I would also argue that the old consensus in politics is dying - look at the way Starmer and Reeves are now scrambling for growth. Why would you want to get on board that sinking ship?
And that's a problem for the Tories currently - Labour have been terrible but by and large they've continued the policies of the Sunak Government. Net Zero, lax immigration, low growth, high taxes - they have all been accelerated by Labour but they were well underway with the Tories.
Rishi cut immigration more than Boris to be fair to him and never targeted pensioners, small businesses and farmers like Labour have
That is not true - there was already a deeply ingrained very anti-farmer/food production policy in the UK. Subsidies for rewilding, cash rewards for leaving the industry etc. - listen to the farmers on the protests, they will laugh if you tell them the anti-farmer stuff started with SKS. Like everything else, it has just accelerated.
A bit of rewilding was a drop in the ocean compared to the imposition of 20% IHT on agricultural land over £1 million
Only 20%. The rest of us should be so lucky.
What we need are policies to support farming - not perpetuate the landowner tax fiddle.
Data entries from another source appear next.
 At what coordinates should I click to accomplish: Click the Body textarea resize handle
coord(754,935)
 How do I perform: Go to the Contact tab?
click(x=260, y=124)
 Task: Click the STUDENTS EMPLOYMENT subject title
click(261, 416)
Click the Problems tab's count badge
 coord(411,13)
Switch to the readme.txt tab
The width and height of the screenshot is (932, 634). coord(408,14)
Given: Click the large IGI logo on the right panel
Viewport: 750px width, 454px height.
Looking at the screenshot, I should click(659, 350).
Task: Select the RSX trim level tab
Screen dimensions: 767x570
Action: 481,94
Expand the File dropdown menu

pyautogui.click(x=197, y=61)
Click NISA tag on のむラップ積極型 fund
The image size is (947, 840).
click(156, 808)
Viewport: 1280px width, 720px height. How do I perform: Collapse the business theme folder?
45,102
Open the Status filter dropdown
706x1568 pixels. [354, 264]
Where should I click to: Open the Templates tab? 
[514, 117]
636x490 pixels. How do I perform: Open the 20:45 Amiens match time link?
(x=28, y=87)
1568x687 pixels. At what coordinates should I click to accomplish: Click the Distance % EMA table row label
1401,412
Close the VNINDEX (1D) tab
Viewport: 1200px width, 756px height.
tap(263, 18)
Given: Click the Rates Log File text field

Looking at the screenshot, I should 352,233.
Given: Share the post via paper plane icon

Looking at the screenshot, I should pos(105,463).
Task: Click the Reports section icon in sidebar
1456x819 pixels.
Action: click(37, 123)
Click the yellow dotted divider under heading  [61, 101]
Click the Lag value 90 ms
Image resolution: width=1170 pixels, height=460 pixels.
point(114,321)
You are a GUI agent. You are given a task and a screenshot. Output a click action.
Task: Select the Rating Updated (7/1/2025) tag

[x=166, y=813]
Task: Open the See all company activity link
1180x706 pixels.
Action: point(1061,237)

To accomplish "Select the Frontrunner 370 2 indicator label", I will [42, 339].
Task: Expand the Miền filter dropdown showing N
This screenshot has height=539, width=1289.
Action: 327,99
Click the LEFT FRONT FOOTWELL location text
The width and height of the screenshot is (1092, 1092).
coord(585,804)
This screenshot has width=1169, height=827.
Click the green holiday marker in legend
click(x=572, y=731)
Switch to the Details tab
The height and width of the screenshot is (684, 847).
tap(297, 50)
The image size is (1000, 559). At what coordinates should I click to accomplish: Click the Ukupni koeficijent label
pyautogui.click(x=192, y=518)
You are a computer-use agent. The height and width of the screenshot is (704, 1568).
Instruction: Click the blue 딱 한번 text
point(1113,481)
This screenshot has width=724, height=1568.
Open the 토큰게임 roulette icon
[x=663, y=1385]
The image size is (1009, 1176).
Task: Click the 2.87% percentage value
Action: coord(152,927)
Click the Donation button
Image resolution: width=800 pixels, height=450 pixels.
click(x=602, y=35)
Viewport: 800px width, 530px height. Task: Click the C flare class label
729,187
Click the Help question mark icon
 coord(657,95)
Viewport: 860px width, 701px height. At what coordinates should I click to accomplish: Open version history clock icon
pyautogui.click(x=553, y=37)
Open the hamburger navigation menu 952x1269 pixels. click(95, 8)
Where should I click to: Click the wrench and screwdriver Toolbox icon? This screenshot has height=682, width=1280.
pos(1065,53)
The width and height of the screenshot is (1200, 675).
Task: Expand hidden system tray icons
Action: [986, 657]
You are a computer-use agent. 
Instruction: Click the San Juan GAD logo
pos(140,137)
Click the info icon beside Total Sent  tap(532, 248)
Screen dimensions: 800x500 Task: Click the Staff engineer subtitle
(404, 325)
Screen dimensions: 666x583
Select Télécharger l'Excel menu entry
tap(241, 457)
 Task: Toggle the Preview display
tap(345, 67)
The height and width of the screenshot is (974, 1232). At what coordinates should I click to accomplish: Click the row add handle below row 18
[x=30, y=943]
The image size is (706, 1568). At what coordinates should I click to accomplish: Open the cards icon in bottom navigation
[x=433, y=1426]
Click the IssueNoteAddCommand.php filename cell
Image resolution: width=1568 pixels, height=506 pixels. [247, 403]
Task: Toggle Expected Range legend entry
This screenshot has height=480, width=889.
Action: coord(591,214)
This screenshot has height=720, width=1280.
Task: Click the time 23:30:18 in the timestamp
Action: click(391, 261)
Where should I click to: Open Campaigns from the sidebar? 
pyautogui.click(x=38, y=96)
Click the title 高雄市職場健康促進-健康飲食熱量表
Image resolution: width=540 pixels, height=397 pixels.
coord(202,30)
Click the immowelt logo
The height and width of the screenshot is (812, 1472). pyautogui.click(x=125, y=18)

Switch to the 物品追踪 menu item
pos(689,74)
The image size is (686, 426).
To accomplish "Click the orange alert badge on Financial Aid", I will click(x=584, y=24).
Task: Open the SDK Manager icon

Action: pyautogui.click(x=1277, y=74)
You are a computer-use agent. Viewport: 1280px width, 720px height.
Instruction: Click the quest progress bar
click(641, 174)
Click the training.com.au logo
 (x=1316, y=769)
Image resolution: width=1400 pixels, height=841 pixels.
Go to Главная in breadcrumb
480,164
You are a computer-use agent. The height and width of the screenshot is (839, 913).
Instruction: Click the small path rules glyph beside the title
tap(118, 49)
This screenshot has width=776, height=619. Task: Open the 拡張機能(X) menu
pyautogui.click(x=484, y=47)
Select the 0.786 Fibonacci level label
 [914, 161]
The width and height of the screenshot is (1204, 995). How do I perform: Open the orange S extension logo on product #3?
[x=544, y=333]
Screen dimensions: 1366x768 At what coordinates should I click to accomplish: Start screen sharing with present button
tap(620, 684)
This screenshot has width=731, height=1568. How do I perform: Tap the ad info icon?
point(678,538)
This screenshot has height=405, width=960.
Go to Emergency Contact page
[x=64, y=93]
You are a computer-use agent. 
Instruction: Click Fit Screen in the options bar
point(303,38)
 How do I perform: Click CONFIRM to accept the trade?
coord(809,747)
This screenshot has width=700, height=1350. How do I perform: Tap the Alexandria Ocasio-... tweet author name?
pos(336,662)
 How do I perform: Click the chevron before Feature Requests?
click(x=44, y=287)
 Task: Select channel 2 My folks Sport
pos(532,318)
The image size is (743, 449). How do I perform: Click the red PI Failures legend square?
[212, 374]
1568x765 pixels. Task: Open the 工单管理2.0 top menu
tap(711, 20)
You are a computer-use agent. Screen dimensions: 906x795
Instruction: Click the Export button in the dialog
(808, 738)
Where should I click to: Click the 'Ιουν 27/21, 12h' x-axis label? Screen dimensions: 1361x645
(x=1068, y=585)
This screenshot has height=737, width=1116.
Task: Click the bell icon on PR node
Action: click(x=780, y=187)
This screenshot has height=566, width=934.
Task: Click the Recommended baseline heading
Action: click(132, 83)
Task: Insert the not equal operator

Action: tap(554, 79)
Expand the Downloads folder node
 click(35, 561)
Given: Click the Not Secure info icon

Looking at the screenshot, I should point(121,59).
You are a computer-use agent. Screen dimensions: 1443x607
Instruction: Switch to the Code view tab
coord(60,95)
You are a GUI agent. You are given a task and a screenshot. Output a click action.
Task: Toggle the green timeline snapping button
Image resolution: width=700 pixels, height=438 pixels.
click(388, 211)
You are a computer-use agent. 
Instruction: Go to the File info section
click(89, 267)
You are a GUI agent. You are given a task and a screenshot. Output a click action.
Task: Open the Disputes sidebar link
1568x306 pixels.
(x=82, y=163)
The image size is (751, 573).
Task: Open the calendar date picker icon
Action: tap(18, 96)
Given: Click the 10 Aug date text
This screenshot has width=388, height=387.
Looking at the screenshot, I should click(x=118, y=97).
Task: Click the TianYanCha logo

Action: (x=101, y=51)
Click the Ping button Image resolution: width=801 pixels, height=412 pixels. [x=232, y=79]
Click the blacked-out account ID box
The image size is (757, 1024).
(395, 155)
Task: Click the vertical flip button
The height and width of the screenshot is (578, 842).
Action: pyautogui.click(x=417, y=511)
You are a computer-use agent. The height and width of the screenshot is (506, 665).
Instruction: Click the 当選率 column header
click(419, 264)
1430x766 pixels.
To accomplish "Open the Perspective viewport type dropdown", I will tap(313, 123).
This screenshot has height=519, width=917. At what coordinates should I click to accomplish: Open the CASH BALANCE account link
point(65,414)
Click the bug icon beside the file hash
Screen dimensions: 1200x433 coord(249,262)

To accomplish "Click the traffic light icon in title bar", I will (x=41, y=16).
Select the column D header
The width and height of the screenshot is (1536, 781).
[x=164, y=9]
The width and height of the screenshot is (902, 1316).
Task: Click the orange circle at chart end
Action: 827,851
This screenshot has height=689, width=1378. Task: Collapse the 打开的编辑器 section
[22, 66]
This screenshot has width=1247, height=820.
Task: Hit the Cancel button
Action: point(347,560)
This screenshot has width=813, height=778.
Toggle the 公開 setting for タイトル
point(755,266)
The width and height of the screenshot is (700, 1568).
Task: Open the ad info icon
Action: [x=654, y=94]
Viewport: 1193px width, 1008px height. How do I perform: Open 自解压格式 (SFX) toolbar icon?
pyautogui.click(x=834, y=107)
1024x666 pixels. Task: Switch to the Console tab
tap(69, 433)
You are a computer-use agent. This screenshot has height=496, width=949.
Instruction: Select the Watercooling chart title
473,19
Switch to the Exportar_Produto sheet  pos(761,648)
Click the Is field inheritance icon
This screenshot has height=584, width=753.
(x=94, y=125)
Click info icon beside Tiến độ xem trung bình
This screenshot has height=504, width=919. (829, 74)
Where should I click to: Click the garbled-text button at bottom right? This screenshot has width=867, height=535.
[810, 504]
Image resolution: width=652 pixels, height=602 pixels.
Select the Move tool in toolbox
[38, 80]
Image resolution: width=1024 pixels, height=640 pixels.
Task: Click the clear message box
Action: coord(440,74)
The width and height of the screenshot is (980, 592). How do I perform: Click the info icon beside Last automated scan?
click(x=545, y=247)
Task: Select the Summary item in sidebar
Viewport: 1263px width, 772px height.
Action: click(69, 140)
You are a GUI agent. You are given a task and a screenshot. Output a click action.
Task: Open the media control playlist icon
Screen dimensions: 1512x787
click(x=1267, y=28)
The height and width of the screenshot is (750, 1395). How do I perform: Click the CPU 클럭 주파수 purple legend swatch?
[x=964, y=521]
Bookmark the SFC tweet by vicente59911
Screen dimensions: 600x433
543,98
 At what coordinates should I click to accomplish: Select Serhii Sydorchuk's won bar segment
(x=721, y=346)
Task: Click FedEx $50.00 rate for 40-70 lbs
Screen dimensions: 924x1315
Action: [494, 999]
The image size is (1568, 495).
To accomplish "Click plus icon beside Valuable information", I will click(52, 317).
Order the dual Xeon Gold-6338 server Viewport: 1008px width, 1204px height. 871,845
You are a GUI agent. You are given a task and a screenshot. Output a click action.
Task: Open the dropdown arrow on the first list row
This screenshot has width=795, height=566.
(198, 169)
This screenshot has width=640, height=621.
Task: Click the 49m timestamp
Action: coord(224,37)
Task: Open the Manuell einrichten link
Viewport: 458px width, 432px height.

Crap, the average farmer earns little more than average salary, taxing their farmland too is just going to devastate our food producers
Are we saying no one is ever allowed to change their mind or hold a different opinion because of something they put on social media five or ten years ago?
If all some people have to do is trawl back through years of tweets, fine, but, again, so what? Trump’s take on Starmer has probably changed from when he was an opposition candidate to becoming President again.
So what has changed with Trump over the last five years that means his endorsement is now not reprehensible?
He became the most powerful man in the Western World.
He was at the time of the tweet.
...and Starmer subsequently became the second...
That doesn’t really change how desirable an endorsement from Trump would be. If anything, you’d think after the last five years an endorsement would be even less desirable!
On that I would have to agree. Starmer's problem he has to work with Trump whether he likes it or not. Piss Trump off and Musk replaces Starmer with Yaxley-Lennon.
Which brings us back to my original point about how opportunistic these sort of tweets are. See also commitments made to WASPI campaigners. Entirely unserious.
If Jenrick defected to Reform I reckon he and Farage would fall out pretty quickly. The party ain't big enough for the both of them.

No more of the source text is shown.